Thirdly, the inventor surprisingly discovers that the activity and the stability of the recombinant human lysozyme have a certain proportional relationship with the content of sodium chloride in the solution, the higher the content of the recombinant human lysozyme in the solution is, the higher the proportion of the sodium chloride required for complete dissolution is, and the research and test on the solubility of the recombinant human lysozyme and the content of the sodium chloride in the solution in the embodiment 3 prove that when the weight content of the recombinant human lysozyme is 0.300%, the dissolution stability of the recombinant human lysozyme is reduced along with the reduction of the salt concentration in the sodium chloride solution below 0.6%, the recombinant human lysozyme is in a suspension state, the corresponding content and the activity of the recombinant human lysozyme are in a descending trend, and the dissolution stability and the activity of the recombinant human lysozyme in the sodium chloride solution of 0.6% to 6% are basically kept constant; the weight content of sodium chloride in the artificial tear can be controlled to be 0.70-0.76%, and the recombinant human lysozyme can be ensured to have good solubility, activity and stability in the artificial tear, and the osmotic pressure molar concentration of the artificial tear is 285-310mOsmol/kg, and the recombinant human lysozyme is isotonic with the human tear.

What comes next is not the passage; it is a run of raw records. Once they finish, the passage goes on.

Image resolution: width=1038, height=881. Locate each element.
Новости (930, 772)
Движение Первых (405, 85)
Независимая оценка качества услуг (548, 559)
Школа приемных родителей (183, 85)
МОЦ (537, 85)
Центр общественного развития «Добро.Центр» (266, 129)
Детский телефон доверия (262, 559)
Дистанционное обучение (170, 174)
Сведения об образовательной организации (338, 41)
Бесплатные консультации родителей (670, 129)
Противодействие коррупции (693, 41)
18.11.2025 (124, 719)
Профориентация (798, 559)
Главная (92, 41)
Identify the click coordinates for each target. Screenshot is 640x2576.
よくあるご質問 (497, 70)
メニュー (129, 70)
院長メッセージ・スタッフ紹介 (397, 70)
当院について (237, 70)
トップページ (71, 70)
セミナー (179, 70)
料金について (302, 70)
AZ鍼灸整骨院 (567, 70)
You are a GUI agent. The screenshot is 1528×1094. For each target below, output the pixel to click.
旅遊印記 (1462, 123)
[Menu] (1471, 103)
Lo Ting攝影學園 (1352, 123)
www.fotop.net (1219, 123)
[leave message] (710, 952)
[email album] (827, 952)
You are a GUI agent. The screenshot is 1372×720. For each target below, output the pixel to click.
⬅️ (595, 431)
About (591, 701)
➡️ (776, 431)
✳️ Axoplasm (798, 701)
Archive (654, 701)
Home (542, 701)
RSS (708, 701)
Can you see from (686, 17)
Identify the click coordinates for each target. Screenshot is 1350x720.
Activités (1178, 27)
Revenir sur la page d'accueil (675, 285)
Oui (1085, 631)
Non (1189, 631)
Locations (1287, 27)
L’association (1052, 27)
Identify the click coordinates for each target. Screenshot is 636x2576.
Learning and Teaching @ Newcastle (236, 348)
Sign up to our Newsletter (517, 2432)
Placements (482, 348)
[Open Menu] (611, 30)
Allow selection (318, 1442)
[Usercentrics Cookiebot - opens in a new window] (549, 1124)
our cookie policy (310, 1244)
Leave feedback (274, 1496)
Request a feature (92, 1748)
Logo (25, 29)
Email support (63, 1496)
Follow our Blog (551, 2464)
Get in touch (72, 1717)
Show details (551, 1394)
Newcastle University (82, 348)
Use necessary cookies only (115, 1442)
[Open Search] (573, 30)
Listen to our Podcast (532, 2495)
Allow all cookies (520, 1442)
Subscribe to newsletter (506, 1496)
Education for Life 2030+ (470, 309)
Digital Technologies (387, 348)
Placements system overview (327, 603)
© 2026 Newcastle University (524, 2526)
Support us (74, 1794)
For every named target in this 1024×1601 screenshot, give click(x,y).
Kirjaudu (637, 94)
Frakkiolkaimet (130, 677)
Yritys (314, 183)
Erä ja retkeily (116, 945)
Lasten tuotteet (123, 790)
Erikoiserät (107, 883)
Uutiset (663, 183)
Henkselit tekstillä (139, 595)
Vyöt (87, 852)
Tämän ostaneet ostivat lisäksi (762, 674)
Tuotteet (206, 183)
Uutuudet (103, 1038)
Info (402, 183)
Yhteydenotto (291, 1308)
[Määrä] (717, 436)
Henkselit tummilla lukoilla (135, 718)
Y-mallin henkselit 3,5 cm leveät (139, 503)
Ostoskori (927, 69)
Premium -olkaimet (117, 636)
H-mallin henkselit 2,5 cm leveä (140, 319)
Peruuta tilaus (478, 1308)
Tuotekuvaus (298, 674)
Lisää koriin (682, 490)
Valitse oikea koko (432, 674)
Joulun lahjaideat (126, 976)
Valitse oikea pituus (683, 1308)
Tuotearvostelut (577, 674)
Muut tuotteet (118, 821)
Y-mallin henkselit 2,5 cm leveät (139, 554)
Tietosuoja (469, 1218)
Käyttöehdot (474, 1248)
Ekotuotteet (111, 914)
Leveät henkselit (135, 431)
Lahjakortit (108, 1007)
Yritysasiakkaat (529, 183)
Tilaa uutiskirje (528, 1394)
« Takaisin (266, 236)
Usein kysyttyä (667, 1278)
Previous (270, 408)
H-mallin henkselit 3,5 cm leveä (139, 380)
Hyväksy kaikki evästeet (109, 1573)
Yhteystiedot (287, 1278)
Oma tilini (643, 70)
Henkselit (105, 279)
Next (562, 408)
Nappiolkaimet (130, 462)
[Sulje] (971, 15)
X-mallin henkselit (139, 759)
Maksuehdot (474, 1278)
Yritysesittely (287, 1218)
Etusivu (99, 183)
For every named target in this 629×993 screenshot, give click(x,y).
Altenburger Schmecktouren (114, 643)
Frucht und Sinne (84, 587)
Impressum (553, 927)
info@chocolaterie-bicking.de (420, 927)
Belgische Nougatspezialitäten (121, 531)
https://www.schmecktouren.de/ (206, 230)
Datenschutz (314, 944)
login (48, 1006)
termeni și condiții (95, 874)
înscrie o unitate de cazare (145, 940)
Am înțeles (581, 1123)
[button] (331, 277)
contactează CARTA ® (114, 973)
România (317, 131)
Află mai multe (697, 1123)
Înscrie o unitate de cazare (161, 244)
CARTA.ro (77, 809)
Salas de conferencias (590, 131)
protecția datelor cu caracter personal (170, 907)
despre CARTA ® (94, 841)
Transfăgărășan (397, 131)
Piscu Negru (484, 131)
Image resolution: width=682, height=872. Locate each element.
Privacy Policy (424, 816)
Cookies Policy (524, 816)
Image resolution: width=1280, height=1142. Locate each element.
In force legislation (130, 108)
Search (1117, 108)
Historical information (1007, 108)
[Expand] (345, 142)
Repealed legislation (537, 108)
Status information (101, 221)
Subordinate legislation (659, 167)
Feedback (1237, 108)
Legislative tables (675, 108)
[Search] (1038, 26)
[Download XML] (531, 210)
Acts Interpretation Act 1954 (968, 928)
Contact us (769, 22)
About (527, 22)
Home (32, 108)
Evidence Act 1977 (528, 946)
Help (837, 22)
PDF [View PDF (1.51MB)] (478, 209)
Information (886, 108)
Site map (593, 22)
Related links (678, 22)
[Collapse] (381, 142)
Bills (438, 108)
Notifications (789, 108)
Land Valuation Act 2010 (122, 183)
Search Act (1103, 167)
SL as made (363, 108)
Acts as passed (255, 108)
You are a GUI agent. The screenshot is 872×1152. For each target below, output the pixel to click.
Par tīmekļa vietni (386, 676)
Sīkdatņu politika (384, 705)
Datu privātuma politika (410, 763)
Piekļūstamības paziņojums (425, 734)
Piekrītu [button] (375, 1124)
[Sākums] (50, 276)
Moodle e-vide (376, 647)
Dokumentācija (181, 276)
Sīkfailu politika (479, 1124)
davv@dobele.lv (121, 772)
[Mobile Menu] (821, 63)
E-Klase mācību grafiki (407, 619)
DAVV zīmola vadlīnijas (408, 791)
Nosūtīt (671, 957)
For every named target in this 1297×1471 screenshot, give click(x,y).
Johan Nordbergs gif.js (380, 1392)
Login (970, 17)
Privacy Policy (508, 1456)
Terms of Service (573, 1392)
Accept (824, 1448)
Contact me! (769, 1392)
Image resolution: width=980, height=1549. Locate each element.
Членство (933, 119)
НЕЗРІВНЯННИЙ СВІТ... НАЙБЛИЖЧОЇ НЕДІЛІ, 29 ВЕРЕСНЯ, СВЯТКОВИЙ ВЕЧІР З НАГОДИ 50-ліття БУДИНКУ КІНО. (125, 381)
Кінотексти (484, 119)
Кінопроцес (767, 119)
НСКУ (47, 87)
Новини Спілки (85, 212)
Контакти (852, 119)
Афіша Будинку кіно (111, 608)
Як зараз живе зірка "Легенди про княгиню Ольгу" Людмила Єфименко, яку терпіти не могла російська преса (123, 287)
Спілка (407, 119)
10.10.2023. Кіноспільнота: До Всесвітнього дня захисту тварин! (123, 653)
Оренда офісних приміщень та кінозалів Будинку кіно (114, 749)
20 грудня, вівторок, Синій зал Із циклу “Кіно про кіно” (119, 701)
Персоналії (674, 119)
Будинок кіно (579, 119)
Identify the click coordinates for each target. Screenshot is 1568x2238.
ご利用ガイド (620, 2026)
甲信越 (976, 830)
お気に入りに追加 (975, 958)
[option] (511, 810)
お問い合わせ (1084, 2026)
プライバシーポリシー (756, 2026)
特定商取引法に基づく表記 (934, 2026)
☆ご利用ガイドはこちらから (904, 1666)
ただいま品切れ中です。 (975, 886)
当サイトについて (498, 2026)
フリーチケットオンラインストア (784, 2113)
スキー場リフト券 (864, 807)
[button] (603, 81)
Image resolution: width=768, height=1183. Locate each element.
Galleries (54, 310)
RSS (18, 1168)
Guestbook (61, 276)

In addition, pH is a very important technical control index in artificial tears, relating to the stability, effectiveness and ocular irritation of ophthalmic formulations. The isoelectric point of the active component recombinant human lysozyme is 9.24, and the recombinant human lysozyme has bacteriostatic activity between pH5.0 and 8.0, and the research test on the bacteriostatic activity and the pH of the recombinant human lysozyme given in the example 4 shows that the pH of the optimal bacteriostatic activity is 6.5, the selected disodium hydrogen phosphate-sodium dihydrogen phosphate mixture can stabilize the pH of the artificial tear to be 6.5 +/-0.1, so that the optimal activity condition of the recombinant human lysozyme is ensured, the difference of the pH from the isoelectric point of the recombinant human lysozyme to be 9.24 is more than 2, the long-term stability of the artificial tear is ensured, and meanwhile, the artificial tear with the pH has no stimulation to human eyes.

In conclusion, the good proportion and mutual synergistic effect of the components in the artificial tear of the invention ensure the long-term stability of the artificial tear as a whole (the stability test result given in example 12 shows that the artificial tear is stored for a long time below 25 ℃, the stability is good), the optimal activity of the recombinant human lysozyme improves the bioavailability on the ocular surface, stabilizes the physiological environment on the ocular surface, protects the corneal cells and promotes the repair of damaged cells; effectively treat and relieve eye tear secretion reduction, eye dryness, slight inflammation and the like caused by mild and moderate xerophthalmia. Pharmacodynamic tests of a dry eye model with over-strong eye evaporation and corneal epithelial cell damage of rabbits, which are provided by the embodiment 13, show that compared with the existing products in the market, the artificial tears of the invention have the excellent effects of definitely, effectively and more effectively enhancing the number of tears secreted, improving the nature of tears secreted and promoting the restoration of corneal damaged cells.